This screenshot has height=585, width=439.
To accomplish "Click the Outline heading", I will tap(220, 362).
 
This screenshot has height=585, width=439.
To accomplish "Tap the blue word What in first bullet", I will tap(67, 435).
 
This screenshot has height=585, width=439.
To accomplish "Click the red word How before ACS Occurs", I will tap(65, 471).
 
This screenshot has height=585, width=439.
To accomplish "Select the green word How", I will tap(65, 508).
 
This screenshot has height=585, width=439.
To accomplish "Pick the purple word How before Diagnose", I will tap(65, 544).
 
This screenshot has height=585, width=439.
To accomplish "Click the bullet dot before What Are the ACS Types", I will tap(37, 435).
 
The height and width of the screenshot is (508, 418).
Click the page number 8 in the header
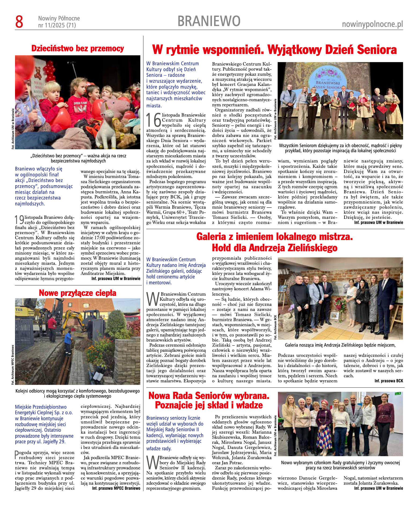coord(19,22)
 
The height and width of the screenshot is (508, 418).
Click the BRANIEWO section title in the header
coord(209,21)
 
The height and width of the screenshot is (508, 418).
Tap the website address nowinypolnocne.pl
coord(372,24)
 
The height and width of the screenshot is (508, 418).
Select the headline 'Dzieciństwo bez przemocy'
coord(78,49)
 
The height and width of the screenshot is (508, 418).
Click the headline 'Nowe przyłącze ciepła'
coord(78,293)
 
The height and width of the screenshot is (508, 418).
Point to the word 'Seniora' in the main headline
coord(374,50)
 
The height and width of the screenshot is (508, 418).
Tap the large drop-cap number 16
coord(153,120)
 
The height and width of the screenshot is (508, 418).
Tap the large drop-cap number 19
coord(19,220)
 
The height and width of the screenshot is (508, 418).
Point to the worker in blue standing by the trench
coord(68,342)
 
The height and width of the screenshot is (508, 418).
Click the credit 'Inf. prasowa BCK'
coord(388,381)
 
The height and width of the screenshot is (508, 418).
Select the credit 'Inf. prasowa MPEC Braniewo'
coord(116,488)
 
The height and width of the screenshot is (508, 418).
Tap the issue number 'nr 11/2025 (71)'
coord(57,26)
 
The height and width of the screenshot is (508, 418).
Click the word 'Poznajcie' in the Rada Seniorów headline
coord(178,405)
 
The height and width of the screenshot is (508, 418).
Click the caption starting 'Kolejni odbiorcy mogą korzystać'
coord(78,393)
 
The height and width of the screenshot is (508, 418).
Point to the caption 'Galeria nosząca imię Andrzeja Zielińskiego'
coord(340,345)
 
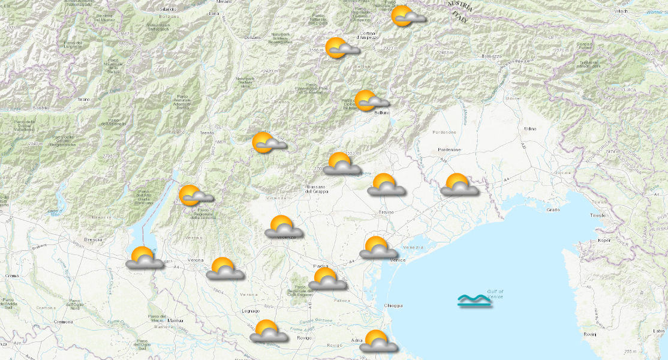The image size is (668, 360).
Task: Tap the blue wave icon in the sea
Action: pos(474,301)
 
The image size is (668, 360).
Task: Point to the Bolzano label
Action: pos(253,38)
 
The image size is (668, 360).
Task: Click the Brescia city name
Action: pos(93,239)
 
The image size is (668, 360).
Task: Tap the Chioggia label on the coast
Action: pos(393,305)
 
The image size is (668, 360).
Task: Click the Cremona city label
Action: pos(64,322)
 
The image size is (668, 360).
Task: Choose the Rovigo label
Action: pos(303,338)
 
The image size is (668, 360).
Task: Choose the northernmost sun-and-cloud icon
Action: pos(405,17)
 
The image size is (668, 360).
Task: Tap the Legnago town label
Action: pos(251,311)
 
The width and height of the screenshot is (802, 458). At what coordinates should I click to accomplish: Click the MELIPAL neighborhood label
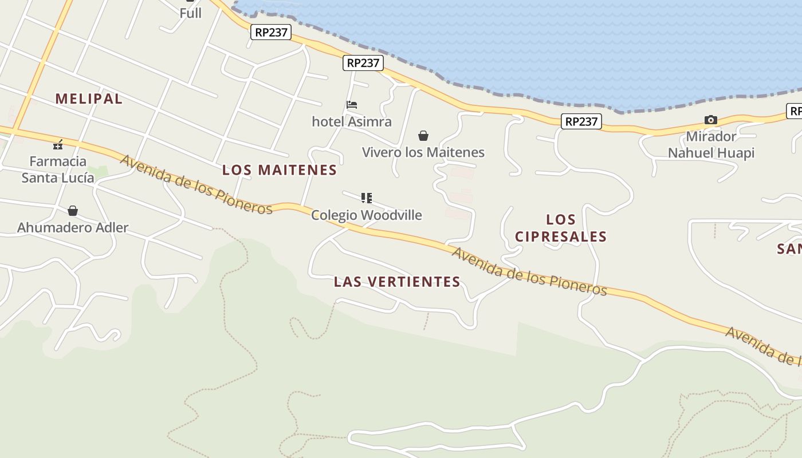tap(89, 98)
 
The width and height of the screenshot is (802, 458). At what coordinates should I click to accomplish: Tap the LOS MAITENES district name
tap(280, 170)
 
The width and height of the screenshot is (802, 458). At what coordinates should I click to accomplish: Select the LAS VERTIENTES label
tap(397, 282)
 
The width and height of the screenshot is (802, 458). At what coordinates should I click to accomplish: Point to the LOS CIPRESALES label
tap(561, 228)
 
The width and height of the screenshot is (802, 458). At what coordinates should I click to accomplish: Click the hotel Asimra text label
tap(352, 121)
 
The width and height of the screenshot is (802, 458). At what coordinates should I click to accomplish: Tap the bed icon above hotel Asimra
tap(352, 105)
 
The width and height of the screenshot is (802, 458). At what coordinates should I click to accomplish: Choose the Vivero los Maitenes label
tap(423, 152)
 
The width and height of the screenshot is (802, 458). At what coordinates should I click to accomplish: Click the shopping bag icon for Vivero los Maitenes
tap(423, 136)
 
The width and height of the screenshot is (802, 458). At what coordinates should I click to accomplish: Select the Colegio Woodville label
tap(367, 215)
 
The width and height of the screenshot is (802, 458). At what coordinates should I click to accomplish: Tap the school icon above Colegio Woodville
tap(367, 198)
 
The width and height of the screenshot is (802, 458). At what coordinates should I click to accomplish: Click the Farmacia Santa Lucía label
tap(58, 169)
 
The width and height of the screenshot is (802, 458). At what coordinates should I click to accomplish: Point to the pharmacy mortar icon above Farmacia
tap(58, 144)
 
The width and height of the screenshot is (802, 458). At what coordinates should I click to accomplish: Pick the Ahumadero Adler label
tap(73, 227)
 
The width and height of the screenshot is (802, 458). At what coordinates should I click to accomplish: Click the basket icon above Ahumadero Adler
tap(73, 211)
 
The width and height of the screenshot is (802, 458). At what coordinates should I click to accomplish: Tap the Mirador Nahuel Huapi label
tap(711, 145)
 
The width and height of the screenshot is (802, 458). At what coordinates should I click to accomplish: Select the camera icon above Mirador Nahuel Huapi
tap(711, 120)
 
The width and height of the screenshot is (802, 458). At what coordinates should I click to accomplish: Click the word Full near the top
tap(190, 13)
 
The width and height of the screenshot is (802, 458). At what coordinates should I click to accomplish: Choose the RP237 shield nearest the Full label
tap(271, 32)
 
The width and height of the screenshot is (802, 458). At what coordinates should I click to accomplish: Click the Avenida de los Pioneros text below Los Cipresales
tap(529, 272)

● ● ● ● ●

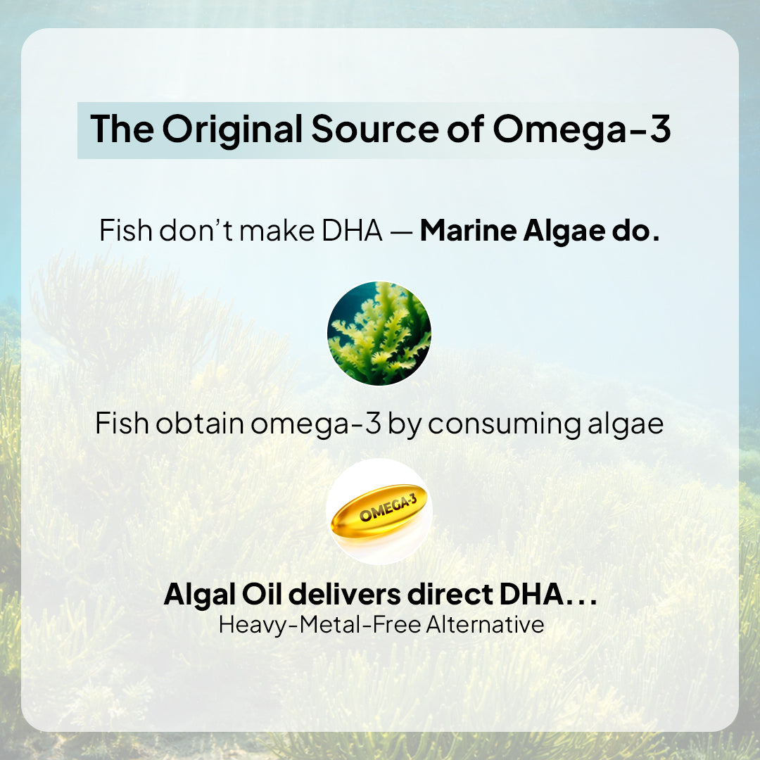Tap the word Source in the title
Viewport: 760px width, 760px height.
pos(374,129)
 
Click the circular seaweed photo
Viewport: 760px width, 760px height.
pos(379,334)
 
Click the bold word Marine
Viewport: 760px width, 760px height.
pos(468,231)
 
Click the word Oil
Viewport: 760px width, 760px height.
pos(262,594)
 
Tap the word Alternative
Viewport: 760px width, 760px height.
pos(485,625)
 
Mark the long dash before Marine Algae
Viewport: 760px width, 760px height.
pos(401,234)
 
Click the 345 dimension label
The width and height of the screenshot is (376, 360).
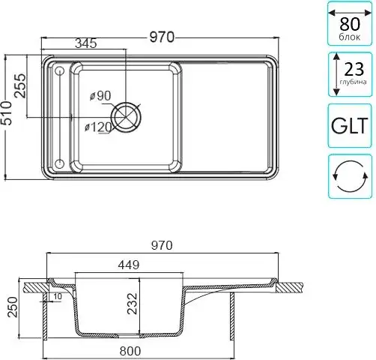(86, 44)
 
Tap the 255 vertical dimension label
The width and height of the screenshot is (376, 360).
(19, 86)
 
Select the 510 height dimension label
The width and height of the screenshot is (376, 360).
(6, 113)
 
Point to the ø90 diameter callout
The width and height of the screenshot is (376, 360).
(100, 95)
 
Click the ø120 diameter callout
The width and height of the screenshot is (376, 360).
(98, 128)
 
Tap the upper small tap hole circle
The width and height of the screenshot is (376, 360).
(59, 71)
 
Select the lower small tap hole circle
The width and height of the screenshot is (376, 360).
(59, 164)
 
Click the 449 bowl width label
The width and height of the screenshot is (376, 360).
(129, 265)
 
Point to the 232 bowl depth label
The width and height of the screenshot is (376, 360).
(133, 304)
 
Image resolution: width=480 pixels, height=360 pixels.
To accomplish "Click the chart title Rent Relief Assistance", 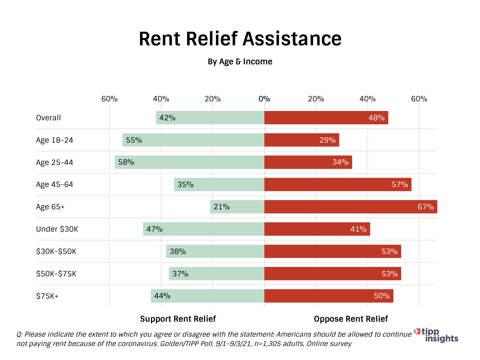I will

● ● ● ● ●

EXERCISE TASK: Lay out the records above, from the line with "Click the circular seaweed photo" to the line with "pos(485,625)", both ends included, as a Markdown table with the columns No. and Entry. Give one row per line, numbered in order, and skip blank lines.

FULL RESPONSE:
| No. | Entry |
|---|---|
| 1 | Click the circular seaweed photo |
| 2 | Viewport: 760px width, 760px height. |
| 3 | pos(379,334) |
| 4 | Click the bold word Marine |
| 5 | Viewport: 760px width, 760px height. |
| 6 | pos(468,231) |
| 7 | Click the word Oil |
| 8 | Viewport: 760px width, 760px height. |
| 9 | pos(262,594) |
| 10 | Tap the word Alternative |
| 11 | Viewport: 760px width, 760px height. |
| 12 | pos(485,625) |